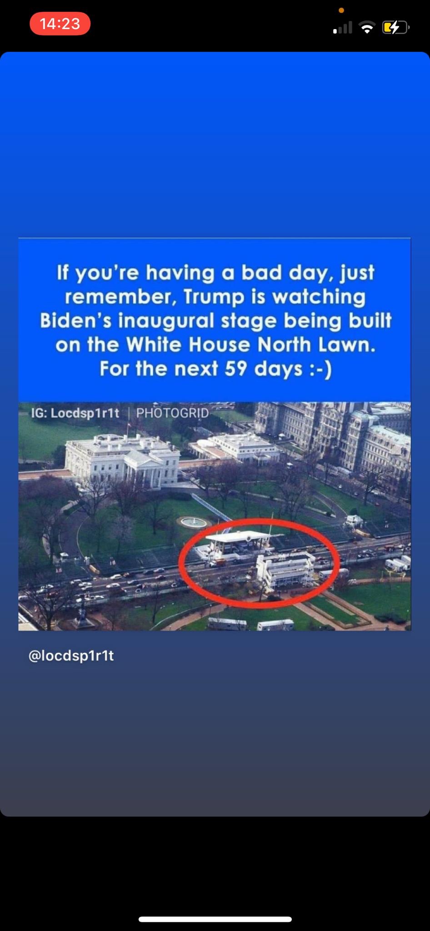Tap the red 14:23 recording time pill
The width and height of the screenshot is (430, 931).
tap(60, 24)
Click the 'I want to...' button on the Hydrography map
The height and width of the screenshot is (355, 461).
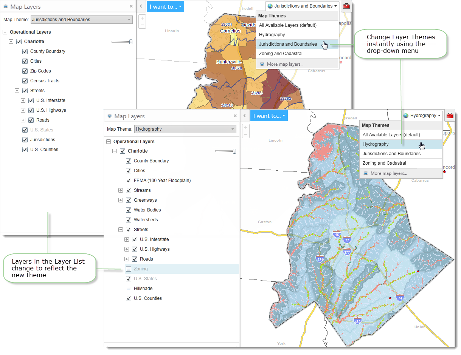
--------------------------------
-- PROBLEM TO SOLVE --
Return only what lies between the line containing "Click the 'I" and the last line of the listing, those two lines included, exactly as written and with no pictures.

-- TASK SOLUTION --
Click the 'I want to...' button on the Hydrography map
The height and width of the screenshot is (355, 461).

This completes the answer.